Ah sorry, based on your responses I was convinced you were reading papers so my response might have been overly aggressive due on the incredibly negative experience I have had while reading relevant DL papers. It truly feels like the only difference between SOTA and a garbage paper is that SOTA somehow got to work on a specific machine, specific setup and specific training run. And this spills into whole of DL.

Hopefully you will not have the misfortune of trying to replicate some of the papers that either don't have a repo linked or which are not maintained by a large corporation, you might understand better what I meant.

12

029187 OP t1_iqtcofx wrote

>Ah sorry, based on your responses I was convinced you were reading papers so my response might have been overly aggressive due on the incredibly negative experience I have had while reading relevant DL papers.

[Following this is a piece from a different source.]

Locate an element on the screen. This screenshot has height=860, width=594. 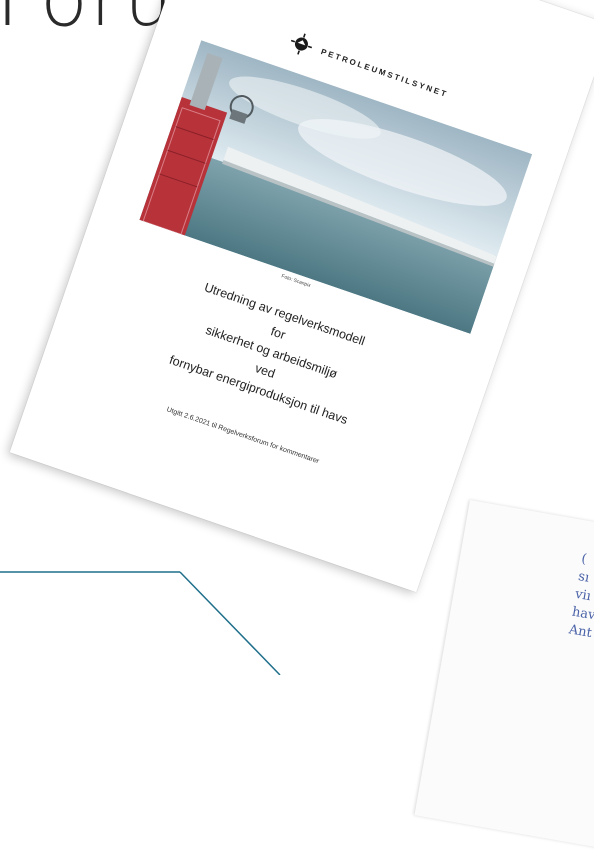
back-page-line: Ant is located at coordinates (580, 632).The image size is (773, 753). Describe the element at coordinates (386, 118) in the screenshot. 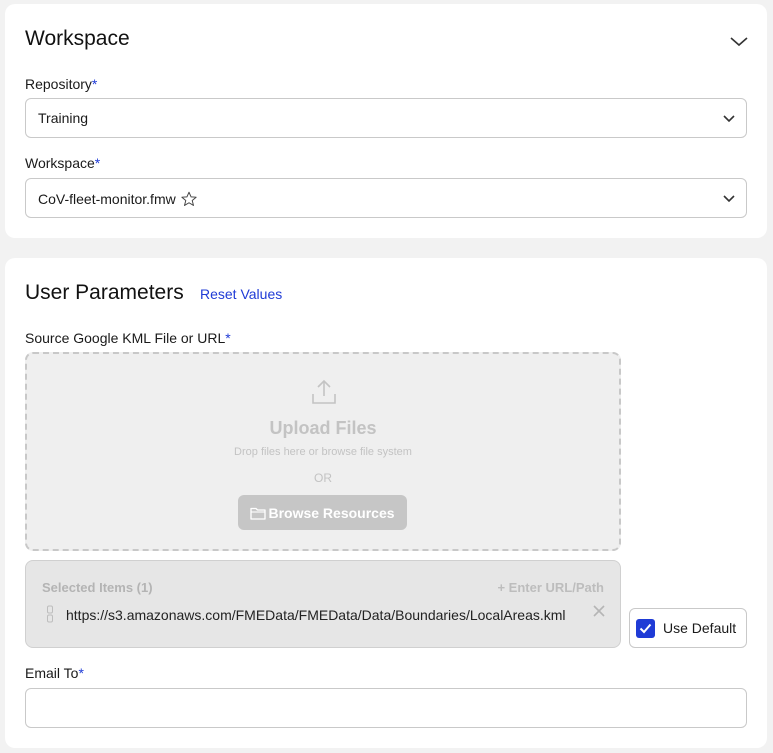

I see `repository-select: Training` at that location.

Its all good. I'm happy to hear your thoughts.

I've read some papers but I'm by no means an expert. Ironically I've actually used ML in a professional setting, but most of my work is very much "let's run some models and use the most accurate one". Generally squeezing an extra percent via SOTA models is not worth it, so I don't deal with them much.

I do try to keep up to date with latest models, but it all seems so trial-and-error, which I think is what you were getting at.

In addition, there is a lot of incorrect theory out there which makes it even harder for amateurs or semi-pros like me. I still see videos on YouTube to this day claiming DNNs are effective because they are universal approximators, which is clearly not the reason, since there are tons of universal approximator models besides DNNs that cannot be trained as effectively on problem sets like image recognition or NLP. Universal Approximation is likely necessary but almost certainly not sufficient.

I've been reading papers like the lotter-ticket-hypothesis which seem like they are trying to give some insight into why DNNs are a useful architecture, as well as Google's follow-up paper about rigging the lottery.

Those papers have gotten me pretty interested into reading up on why these models work so well, but it seems that when you look into it the results are as you've said, it's a lot of trial and error without much of a theoretical underpinning. Of course, I'm not expert, so I don't want to poo poo the work that a lot of very smart and experienced folks are doing.

5